The fawn is at perfect peace, restful in its trust, doing exactly what it needs to do, which is "be a baby deer" -- stay put, look at the world, sleep a little, stand up a stretch, get back down in the ferns. Getting anxious about all the 'what ifs,' getting spun up to make himself a little more secure, wouldn't make him any more secure than he already is.

But his security is not inviolable. It is, in fact, profoundly violable. Which is why it was doubly painful to see that little fawn in the hazardous haze of this past week. The delicate survival strategies of nature -- the wise ways of birds, deer, and foxes -- are not at all equipped to tackle the much costlier realities of human nature, or to be clearer, the costs of human folly and sin. But they suffer under them immensely. All vulnerable life does. For their part, animals are able to fight and flee; they have those muscles. Yet beyond those valuable instincts, they still remain inescapably vulnerable.
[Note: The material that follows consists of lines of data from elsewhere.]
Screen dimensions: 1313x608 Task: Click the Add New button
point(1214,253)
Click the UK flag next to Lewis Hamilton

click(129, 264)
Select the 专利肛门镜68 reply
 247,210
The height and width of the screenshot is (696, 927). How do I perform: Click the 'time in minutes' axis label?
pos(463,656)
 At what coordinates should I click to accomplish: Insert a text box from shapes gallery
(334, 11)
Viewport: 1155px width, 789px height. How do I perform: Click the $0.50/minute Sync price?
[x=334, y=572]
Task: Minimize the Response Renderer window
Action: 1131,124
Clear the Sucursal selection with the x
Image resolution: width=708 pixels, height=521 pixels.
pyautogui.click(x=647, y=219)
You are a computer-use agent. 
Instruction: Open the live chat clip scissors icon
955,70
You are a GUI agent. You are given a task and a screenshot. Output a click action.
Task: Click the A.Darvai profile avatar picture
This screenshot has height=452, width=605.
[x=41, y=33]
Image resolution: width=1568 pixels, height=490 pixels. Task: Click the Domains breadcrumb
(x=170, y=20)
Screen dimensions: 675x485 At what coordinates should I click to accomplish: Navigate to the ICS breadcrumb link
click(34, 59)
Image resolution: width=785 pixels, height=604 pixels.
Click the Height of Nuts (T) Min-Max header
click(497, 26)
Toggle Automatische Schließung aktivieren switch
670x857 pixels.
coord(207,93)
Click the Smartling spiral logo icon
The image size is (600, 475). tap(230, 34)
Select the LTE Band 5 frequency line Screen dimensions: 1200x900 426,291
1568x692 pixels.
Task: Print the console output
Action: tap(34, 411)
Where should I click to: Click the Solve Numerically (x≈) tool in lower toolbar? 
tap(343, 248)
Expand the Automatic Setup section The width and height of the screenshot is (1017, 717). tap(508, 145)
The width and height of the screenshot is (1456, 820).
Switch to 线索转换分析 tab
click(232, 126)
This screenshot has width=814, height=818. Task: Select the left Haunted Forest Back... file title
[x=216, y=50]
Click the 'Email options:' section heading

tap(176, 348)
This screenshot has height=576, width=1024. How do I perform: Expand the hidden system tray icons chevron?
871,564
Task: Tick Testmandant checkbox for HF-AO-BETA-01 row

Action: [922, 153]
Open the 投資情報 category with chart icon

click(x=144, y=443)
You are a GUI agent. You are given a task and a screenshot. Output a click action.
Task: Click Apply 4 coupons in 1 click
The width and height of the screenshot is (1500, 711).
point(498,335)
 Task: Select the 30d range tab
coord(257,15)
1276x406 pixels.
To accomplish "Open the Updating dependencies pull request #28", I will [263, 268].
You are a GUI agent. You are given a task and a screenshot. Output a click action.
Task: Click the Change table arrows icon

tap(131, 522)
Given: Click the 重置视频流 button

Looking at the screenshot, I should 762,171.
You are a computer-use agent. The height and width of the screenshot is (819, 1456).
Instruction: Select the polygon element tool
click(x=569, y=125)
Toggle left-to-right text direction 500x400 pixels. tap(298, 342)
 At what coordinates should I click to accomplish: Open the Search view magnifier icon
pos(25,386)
They too bear a witness in their silent suffering, and I do not doubt at all that God knows the testimony they bear.

I was struck by a Washington Post article about how animals' behavior changed quite responsively to the massive shifts in human behavior under COVID. The featured researchers observed that animals ranged farther and acted in a more relaxed manner because of the changed behavior of people. Just like animals, we people are quite capable of profound, even tectonic change. For good and for ill, we take up new technologies, adopt all kinds of habits and fads, with as much regularity as lab rats! Hidden in that is the reality that we humans are equally capable of making serious changes that demand more of us, enlarge us, meet the needs of vulnerable others, even if for a time we don't feel at all happy about them.

Pain gets our attention in ways that ease, comfort, and convenience simply do not and cannot. During these brief days of darkened skies and thick haze, we all quickly learned to check the Airnow.gov maps to assess the current air quality so that we could assess how to behave in ways that would reduce our exposure to dangerous levels of particulate matter. Even when the skies darken and the air gets thick, we are not without agency; we are not without hope.

Indeed, when we take responsible steps towards pain, when we face difficult realities with courage, we begin to taste the possibilities of that hope. We discover new realms of creativity, and even re-discover that we are not alone nor utterly helpless. Our capacities to reach beyond ourselves is equally wondrous, even surprising, and these practices can offer refuge and hope to others. We do not escape vulnerability, but we can learn to accept them and live within them wisely, even more freely.

I want to conclude this week's meditation on the fawn in the ferns by pointing you to some human creativity and hope cultivation, some fascinating experiments in freedom:

  • Life Together. On Comment magazine's "The Whole Person Revolution" podcast, Anne Snyder speaks with Elizabeth Oldfield about her family's ventures in living in intentional community in London, a place of hospitality and refuge. She highlights how critical it is that learn to identify our patterns of fight and flight, and seek to live in ways that ensure that we stay aware of God and others in our strategies of survival. So much wisdom packed into this conversation.

  • Refugia. Debra Rienstra is a professor of English at Calvin University, the author of many good books, including Refugia Faith: Seeking Hidden Shelters, Ordinary Wonders, and the Healing of the Earth (Fortress Press, 2022). She also writes the Refugia Newsletter, which I heartily recommend. Refugia, she notes, is a biological terms describing places where life endures under great stress or calamity, and invites us to cultivate that kind of "refugia faith." Knowing that word and what it means, helps me so much.

Peace to you, dear reader. Courage and hope.